Quem trabalha com motocicleta passou a exercer uma atividade perigosa e, assim, fez-se merecedor do adicional de periculosidade. A novidade veio em 2014 (par. 4º do art. 193 da CLT). Circular em via pública, sempre perigosa, trouxe à empresa um acréscimo salarial significativo: 30% a mais do salário pago.
Cereja do bolo: a Lei nº 13.189, em 2016, criou interessantíssimo mecanismo de preservação de emprego, no qual o trabalhador que tem reduzida sua carga de trabalho, por falta de produção e à face da crise econômica, consegue a proeza de ganhar mais, pois o Governo paga a metade do salário do tempo reduzido. Só aqui, quando há crise, é possível trabalhar menos e ganhar mais.
Que tal?
A CLT, com os seus quase mil artigos, sempre esteve e está e estará apta a acomodar mais algum direito ou benesse.
No livro Afogados em Lei, há uma boa síntese: “… uma primeira leitura da CLT decididamente produz uma reação curiosa. Fica-se imediatamente atônito diante da extraordinária liberalidade com a qual a CLT estabelece direitos e garantias para os trabalhadores urbanos e suas organizações. Se o mundo do trabalho de fato funcionasse de acordo com a CLT, o Brasil seria o melhor lugar do mundo para se trabalhar. E se metade da CLT fosse cumprida, o Brasil ainda seria um dos lugares mais decentes e razoavelmente humanos para aqueles que trabalham em todo o mundo…” 2
Temos que admitir, a CLT continua estaqueando o Estado, sindicatos (obreiros e patronais), empresas e empregados, ainda que tenha sido customizada para uma dada época (1940) e um determinado standard de emprego3, quando a produção de bens e serviços não adotava, porque sequer existiam, as muitas “ferramentas” que fazem girar a atividade econômica na atualidade, já reinventados os conceitos de tempo, espaço, produção, disponibilidade, produtividade, competência e etc.

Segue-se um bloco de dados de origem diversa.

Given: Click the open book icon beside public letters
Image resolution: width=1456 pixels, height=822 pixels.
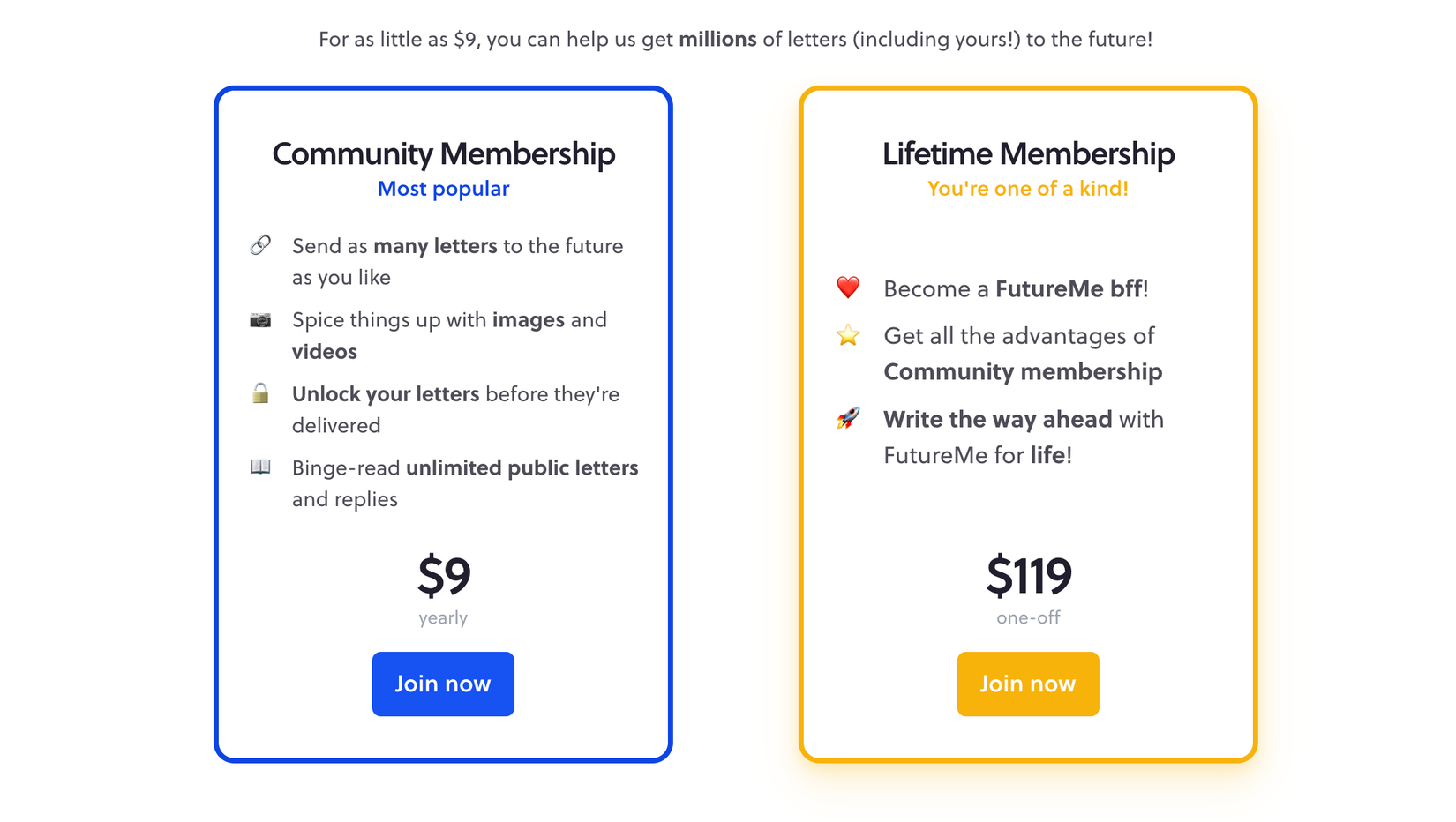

Como “o Brasil não é para amadores”, sugestivo título do livro do paranaense Belmiro Valverde Jobim Castor, parece inevitável admitir que a preguiça à reforma faça parte de um conveniente concerto entre os atores Estado, Sindicatos (de trabalhadores e empresários) e seus representados
Em fecho, nada a temer com a “reforma trabalhista”. Se tanto, veremos um retoquinho, sempre mediante a intervenção dos sindicatos dos trabalhadores.
Esperando estar errado, aguardemos o porvir, para não reafirmamos, mais uma vez, a predição de Roberto Campos, ainda no século XX, “por amor ao passado, o Brasil perdeu o presente e comprometeu o futuro”.
Notas:
1. O PL 5.483, alterava o art. 618 da CLT para a seguinte redação: “as condições de trabalho ajustadas mediante convenção ou acordo coletivo prevalecem sobre o disposto em lei, desde que não contrariem a Constituição Federal e as normas de segurança e saúde do trabalho”.
2. FRENCH, John D. Afogados em Lei. São Paulo: Editora Fundação Perseu Abramo, 2001, p. 13-15.
3. Emprego industrial; predominância do trabalho manual; utilização da mão-de-obra masculina; regime de trabalho em jornada completa; ingresso jovem no mercado; permanência duradoura no emprego; baixa expectativa de vida.